[Records from a data collection]
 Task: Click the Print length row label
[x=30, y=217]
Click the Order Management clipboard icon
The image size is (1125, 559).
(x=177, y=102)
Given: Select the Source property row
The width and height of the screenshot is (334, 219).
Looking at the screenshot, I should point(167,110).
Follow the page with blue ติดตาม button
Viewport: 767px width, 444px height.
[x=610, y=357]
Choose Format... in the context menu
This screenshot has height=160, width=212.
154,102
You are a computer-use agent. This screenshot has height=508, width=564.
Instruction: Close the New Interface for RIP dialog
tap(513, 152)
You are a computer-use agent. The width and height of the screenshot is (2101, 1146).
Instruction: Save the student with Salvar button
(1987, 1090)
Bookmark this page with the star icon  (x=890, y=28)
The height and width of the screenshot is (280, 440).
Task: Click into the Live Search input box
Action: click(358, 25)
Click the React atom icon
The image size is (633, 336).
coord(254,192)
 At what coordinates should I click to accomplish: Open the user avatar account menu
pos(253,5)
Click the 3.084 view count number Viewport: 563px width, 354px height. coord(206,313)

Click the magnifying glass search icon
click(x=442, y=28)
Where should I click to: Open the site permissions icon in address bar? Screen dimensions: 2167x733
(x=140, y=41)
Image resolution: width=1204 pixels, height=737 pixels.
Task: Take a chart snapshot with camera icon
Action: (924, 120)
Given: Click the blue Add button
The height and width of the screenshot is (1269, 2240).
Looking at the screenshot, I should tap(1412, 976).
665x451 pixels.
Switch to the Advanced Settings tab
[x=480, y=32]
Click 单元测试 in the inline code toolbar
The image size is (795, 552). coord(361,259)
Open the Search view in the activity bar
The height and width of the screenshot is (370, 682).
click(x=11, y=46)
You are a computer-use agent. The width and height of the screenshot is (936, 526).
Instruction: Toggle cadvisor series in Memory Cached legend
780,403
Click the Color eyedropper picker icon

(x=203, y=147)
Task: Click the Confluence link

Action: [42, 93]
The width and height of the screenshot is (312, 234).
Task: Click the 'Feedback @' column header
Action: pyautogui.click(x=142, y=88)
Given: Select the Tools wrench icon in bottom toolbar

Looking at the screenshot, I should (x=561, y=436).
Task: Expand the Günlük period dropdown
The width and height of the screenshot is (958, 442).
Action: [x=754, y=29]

BRIEF. Rewrite the data above, replacing each occurrence of "Instruction" with "Directive" and leaving every other word unchanged.

WRITTEN RESPONSE.
 Task: Click the Print length row label
[x=30, y=217]
Click the Order Management clipboard icon
The image size is (1125, 559).
(x=177, y=102)
Given: Select the Source property row
The width and height of the screenshot is (334, 219).
Looking at the screenshot, I should point(167,110).
Follow the page with blue ติดตาม button
Viewport: 767px width, 444px height.
[x=610, y=357]
Choose Format... in the context menu
This screenshot has height=160, width=212.
154,102
You are a computer-use agent. This screenshot has height=508, width=564.
Directive: Close the New Interface for RIP dialog
tap(513, 152)
You are a computer-use agent. The width and height of the screenshot is (2101, 1146).
Directive: Save the student with Salvar button
(1987, 1090)
Bookmark this page with the star icon  (x=890, y=28)
The height and width of the screenshot is (280, 440).
Task: Click into the Live Search input box
Action: click(358, 25)
Click the React atom icon
The image size is (633, 336).
coord(254,192)
 At what coordinates should I click to accomplish: Open the user avatar account menu
pos(253,5)
Click the 3.084 view count number Viewport: 563px width, 354px height. coord(206,313)

Click the magnifying glass search icon
click(x=442, y=28)
Where should I click to: Open the site permissions icon in address bar? Screen dimensions: 2167x733
(x=140, y=41)
Image resolution: width=1204 pixels, height=737 pixels.
Task: Take a chart snapshot with camera icon
Action: (924, 120)
Given: Click the blue Add button
The height and width of the screenshot is (1269, 2240).
Looking at the screenshot, I should tap(1412, 976).
665x451 pixels.
Switch to the Advanced Settings tab
[x=480, y=32]
Click 单元测试 in the inline code toolbar
The image size is (795, 552). coord(361,259)
Open the Search view in the activity bar
The height and width of the screenshot is (370, 682).
click(x=11, y=46)
You are a computer-use agent. The width and height of the screenshot is (936, 526).
Directive: Toggle cadvisor series in Memory Cached legend
780,403
Click the Color eyedropper picker icon

(x=203, y=147)
Task: Click the Confluence link

Action: [42, 93]
The width and height of the screenshot is (312, 234).
Task: Click the 'Feedback @' column header
Action: pyautogui.click(x=142, y=88)
Given: Select the Tools wrench icon in bottom toolbar

Looking at the screenshot, I should (x=561, y=436).
Task: Expand the Günlük period dropdown
The width and height of the screenshot is (958, 442).
Action: [x=754, y=29]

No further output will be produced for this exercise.